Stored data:
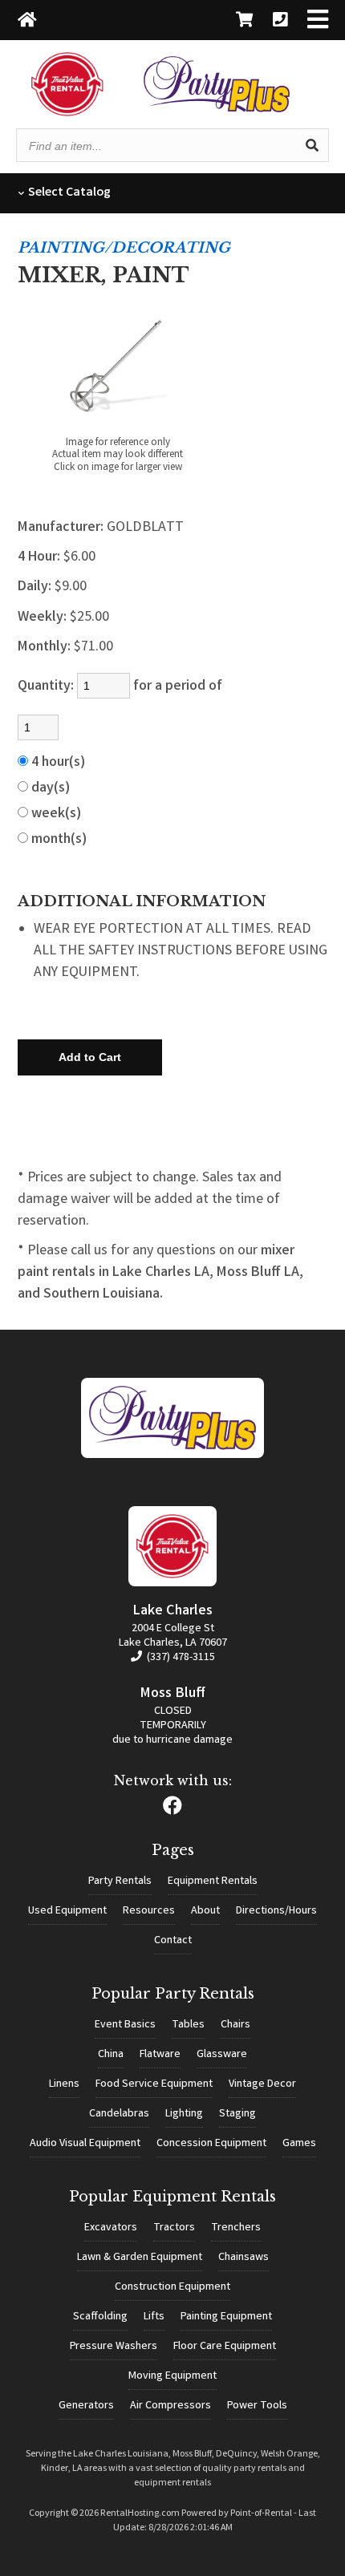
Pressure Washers (113, 2347)
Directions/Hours (276, 1911)
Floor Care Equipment (224, 2347)
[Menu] (317, 21)
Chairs (235, 2025)
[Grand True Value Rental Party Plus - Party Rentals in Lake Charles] (217, 109)
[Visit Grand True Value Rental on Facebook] (172, 1810)
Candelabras (119, 2114)
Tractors (174, 2228)
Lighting (184, 2114)
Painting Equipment (226, 2317)
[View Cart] (244, 21)
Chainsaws (243, 2258)
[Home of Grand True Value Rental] (173, 1456)
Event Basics (125, 2025)
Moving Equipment (172, 2376)
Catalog (68, 193)
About (205, 1911)
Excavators (110, 2228)
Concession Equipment (211, 2144)
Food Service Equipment (154, 2084)
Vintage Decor (262, 2084)
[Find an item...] (312, 145)
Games (299, 2144)
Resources (149, 1911)
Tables (188, 2025)
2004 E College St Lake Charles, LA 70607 (173, 1636)
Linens (64, 2084)
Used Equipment (67, 1911)
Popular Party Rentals (172, 1994)
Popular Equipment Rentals (172, 2196)
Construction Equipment (172, 2287)
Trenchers (236, 2228)
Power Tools (257, 2406)
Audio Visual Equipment (85, 2144)
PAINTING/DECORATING (124, 248)
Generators (86, 2406)
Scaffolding (100, 2317)
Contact (173, 1941)
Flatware (160, 2055)
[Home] (27, 20)
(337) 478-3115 (179, 1658)
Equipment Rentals (213, 1881)
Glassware (222, 2055)
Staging (237, 2114)
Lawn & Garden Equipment (139, 2258)
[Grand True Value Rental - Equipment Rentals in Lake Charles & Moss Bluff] (67, 113)
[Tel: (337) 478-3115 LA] (280, 20)
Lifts (154, 2317)
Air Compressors (170, 2406)
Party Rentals (120, 1881)
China (111, 2055)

> **Description of the task**
Give again, word for word, only the lines that run from the top of the data above through the line with "[Home] (27, 20)". Drop the pictures.

> **Result below**
Pressure Washers (113, 2347)
Directions/Hours (276, 1911)
Floor Care Equipment (224, 2347)
[Menu] (317, 21)
Chairs (235, 2025)
[Grand True Value Rental Party Plus - Party Rentals in Lake Charles] (217, 109)
[Visit Grand True Value Rental on Facebook] (172, 1810)
Candelabras (119, 2114)
Tractors (174, 2228)
Lighting (184, 2114)
Painting Equipment (226, 2317)
[View Cart] (244, 21)
Chainsaws (243, 2258)
[Home of Grand True Value Rental] (173, 1456)
Event Basics (125, 2025)
Moving Equipment (172, 2376)
Catalog (68, 193)
About (205, 1911)
Excavators (110, 2228)
Concession Equipment (211, 2144)
Food Service Equipment (154, 2084)
Vintage Decor (262, 2084)
[Find an item...] (312, 145)
Games (299, 2144)
Resources (149, 1911)
Tables (188, 2025)
2004 E College St Lake Charles, LA 70607 (173, 1636)
Linens (64, 2084)
Used Equipment (67, 1911)
Popular Party Rentals (172, 1994)
Popular Equipment Rentals (172, 2196)
Construction Equipment (172, 2287)
Trenchers (236, 2228)
Power Tools (257, 2406)
Audio Visual Equipment (85, 2144)
PAINTING/DECORATING (124, 248)
Generators (86, 2406)
Scaffolding (100, 2317)
Contact (173, 1941)
Flatware (160, 2055)
[Home] (27, 20)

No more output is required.